Candy (Peaks and Valleys)

Candy

There are n children standing in a line. Each child is assigned a rating value given in the integer array ratings.

You are giving candies to these children subjected to the following requirements:

1. Each child must have at least one candy.
2. Children with a higher rating get more candies than their neighbors.
   Return the minimum number of candies you need to have to distribute the candies to the children

Examples

Input: ratings = [1, 0, 2] –> 5
Explanation: The first, second, and third child can be given 2, 1, and 2 candies respectively.
Input: ratings = [1, 2, 2] –> 4
Explanation: The first, second and third child can be given 1, 2, and 1 candies respectively as it satisfies the above conditions.

Solution 1: Two Pass Array Construction

There are two conditions on each of the childrens' candy amounts: One from the left, and one from the right. To solve the problem, we use two passes: one to ensure that the candy distribution satisfies the minimum demand from the left, and one to ensure that the candy distribution satisfies the minimum demand from the right (while also satisfying the left side's requirements). The algorithm has three steps:

1. Create a new array candies with the same length as ratings and set candies[0]=1
2. Iterate through ratings and candies from the left: if ratings[i] > ratings[i-1] then candies[i] = candies[i-1] + 1
3. Iterate through ratings and candies from the right: if ratings[i] > ratings[i+1] then candies[i] = std::max(candies[i], candies[i+1]+1) Coding this up, we get the following solution:

   class Solution{
   public:
    int candy(std::vector<int>& ratings) {
        int n = ratings.size();
        int candies[n];
        candies[0] = 1;
        for(int i = 1; i < n; i++){
            if(ratings[i-1] < ratings[i]) candies[i] = candies[i-1]+1;
            else candies[i] = 1;
        }
        int sum = candies[n-1];
        for(int i = n-2; i >=0; i--){
            if(ratings[i] > ratings[i+1]) 
                candies[i] = std::max(candies[i], candies[i+1] + 1);
            sum += candies[i];
        }
        return sum;
    }
   };
   

Runtime Analysis:

• In this function, there are two loops, both of which perform n linear operations. The time complexity is O(n).
• There is one array created with size n. The space complexity is O(n).

Solution 2: One Pass Greedy Algorithm

We have a solution that uses linear space, but can we do better? How could we calculate the sum of all childrens' candies at the same time? We can accomplish constant space complexity with streak tracking.

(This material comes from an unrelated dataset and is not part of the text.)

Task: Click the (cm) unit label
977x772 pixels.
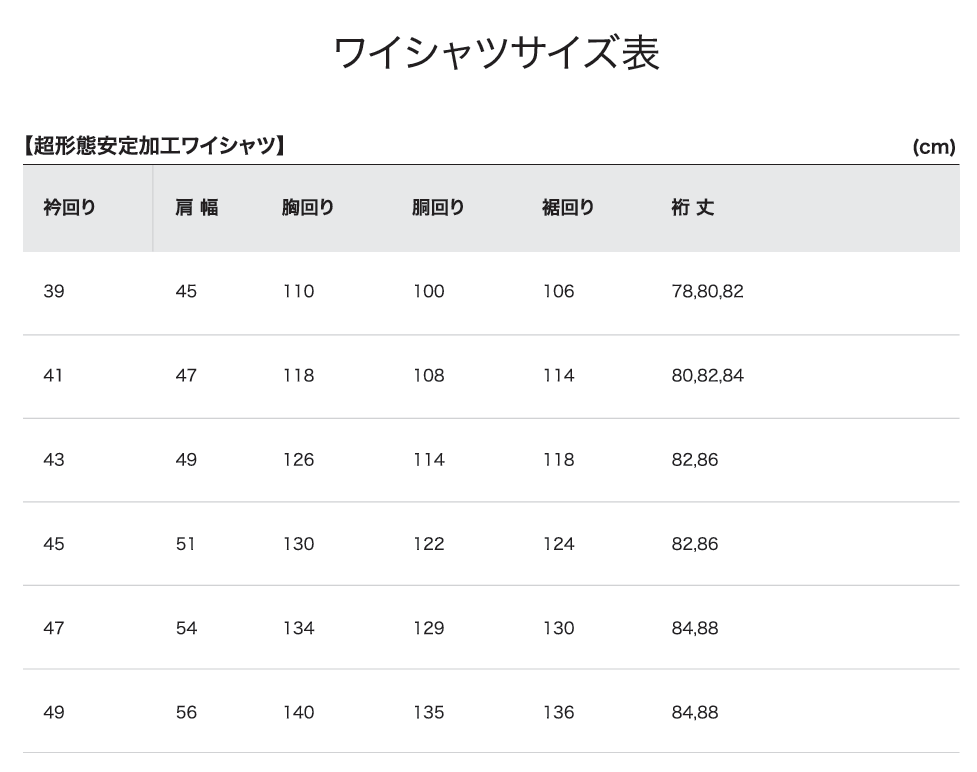Action: pyautogui.click(x=934, y=147)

To calculate the sum of all childrens' candy, we initialize candy to n, as each child must have at least one candy. We iterate through ratings, comparing ratings[i] to ratings[i-1]. At each point, there are 3 cases:

1. ratings[i] > ratings[i-1] : In this case, the candies allocated to child [i] will be one higher than the candies allocated to child [i-1]. Begin a count of increasing streaks, add the current streak to candy and increase the streak.
2. ratings[i] < ratings[i-1] : In this case, the candies allocated to child [i-1] must have been one higher than the candies allocated to child [i]. Because the last child in a downward streak always gets one candy, the second-last two candies, etc., we keep track of the streak of downward ratings, with knowledge that the minimum sum is the triangular number corresponding to the streak.
3. ratings[i] == ratings[i-1] : In this case, the candies allocated to child [i] can be 1, so we break out of our loop iteration and reset both downward and upward streaks. In each case, we check if the current streak can be continued before checking for other conditions.

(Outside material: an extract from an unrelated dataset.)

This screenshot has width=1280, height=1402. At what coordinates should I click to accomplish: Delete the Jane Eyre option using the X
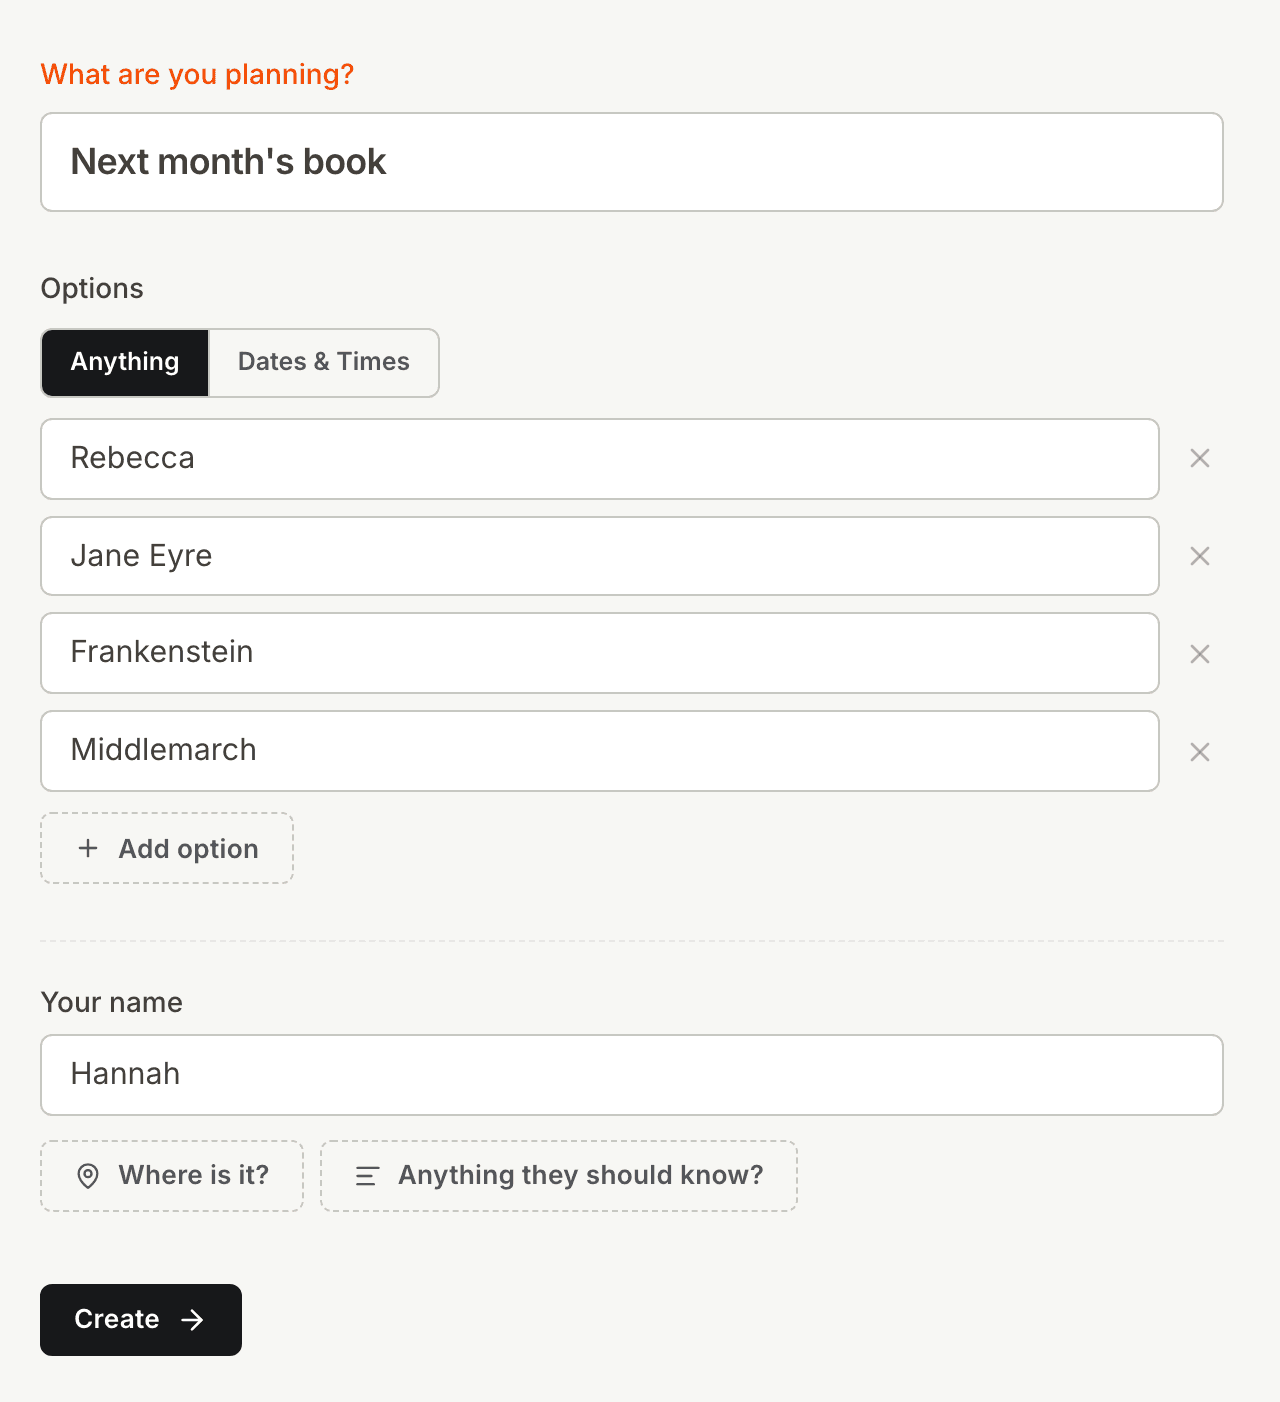[x=1200, y=556]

Because an upward streak of upstreak and a downward streak of downstreak would result in double counting at the child where the upward streak ends and the downward streak begins, we save upstreak and downstreak and subtract std::min(upstreak, downstreak) from candy after each downward streak.

Translating this algorithm into code, we get the following solution:

class Solution {
public:
    int candy(vector<int>& ratings) {
		int n = ratings.size();
		int candy = n, i=1;
		while(i<n){
			if(ratings[i] == ratings[i-1]){
				i++;
				continue;
			}

			int upstreak = 0;
			while(i<n && ratings[i] > ratings [i-1]){
				peak++;
				candy += peak;
				i++;
			}

			int downstreak = 0;
			while(i<n && ratings[i] < ratings[i-1]){
				valley++;
				candy += valley;
				i++;
			}
			candy -= min(upstreak, downstreak); //Keep only the higher peak
		}
		return candy;
	}
};

Runtime Analysis

• In this solution, we iterate through ratings once, performing a constant time operation on each member. Therefore, the time complexity is O(n).
• The only memory used is two temporary integers upstreak and downstreak. Therefore, the space complexity is O(1).